▶ **Extracted information**
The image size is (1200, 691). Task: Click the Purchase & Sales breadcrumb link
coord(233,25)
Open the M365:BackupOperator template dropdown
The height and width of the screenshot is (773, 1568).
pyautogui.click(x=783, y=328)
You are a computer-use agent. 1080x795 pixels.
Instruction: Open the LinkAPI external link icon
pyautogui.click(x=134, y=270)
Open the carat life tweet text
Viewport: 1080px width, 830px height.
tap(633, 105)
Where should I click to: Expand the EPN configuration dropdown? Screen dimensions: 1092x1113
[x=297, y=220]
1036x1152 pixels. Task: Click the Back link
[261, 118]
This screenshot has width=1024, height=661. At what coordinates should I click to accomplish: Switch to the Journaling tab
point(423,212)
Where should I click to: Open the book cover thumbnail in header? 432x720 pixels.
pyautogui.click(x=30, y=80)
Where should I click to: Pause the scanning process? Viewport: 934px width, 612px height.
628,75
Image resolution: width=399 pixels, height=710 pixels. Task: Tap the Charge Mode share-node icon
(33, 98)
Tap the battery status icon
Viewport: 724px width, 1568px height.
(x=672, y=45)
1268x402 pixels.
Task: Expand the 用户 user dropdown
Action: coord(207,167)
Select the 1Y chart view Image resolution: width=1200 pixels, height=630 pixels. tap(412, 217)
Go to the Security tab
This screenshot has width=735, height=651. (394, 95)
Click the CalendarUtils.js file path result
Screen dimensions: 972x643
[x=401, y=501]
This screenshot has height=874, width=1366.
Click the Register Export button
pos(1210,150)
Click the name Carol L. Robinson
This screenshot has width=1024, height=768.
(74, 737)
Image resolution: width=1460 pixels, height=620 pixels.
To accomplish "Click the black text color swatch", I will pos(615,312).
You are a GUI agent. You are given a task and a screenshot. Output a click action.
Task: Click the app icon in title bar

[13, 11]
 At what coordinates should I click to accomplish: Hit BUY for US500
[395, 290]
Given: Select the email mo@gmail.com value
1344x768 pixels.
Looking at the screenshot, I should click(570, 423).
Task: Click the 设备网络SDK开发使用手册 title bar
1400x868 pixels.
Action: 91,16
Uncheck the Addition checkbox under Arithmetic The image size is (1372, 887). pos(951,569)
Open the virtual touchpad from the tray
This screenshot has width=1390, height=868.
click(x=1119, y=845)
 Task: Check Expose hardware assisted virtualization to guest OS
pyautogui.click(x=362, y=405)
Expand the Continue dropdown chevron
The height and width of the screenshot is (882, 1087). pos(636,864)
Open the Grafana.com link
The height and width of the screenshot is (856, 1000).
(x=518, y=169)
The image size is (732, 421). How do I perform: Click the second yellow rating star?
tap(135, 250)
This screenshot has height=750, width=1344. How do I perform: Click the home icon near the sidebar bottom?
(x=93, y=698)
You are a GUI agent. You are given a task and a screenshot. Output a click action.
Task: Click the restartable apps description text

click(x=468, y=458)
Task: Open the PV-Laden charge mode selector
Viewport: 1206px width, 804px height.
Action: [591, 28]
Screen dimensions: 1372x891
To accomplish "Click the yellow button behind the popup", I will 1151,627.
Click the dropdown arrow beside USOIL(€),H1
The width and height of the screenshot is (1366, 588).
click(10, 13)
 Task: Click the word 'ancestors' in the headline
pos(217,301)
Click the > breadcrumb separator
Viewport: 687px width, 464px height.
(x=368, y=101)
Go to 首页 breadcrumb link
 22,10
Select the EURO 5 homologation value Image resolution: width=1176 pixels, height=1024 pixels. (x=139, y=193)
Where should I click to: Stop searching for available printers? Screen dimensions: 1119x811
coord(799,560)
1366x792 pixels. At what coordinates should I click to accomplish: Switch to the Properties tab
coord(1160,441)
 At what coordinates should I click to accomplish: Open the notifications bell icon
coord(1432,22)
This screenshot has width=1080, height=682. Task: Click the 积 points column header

▶ **Your goal**
All that is needed is a number: the count of lines in the listing that hold "value".

▶ **Solution for this task**
2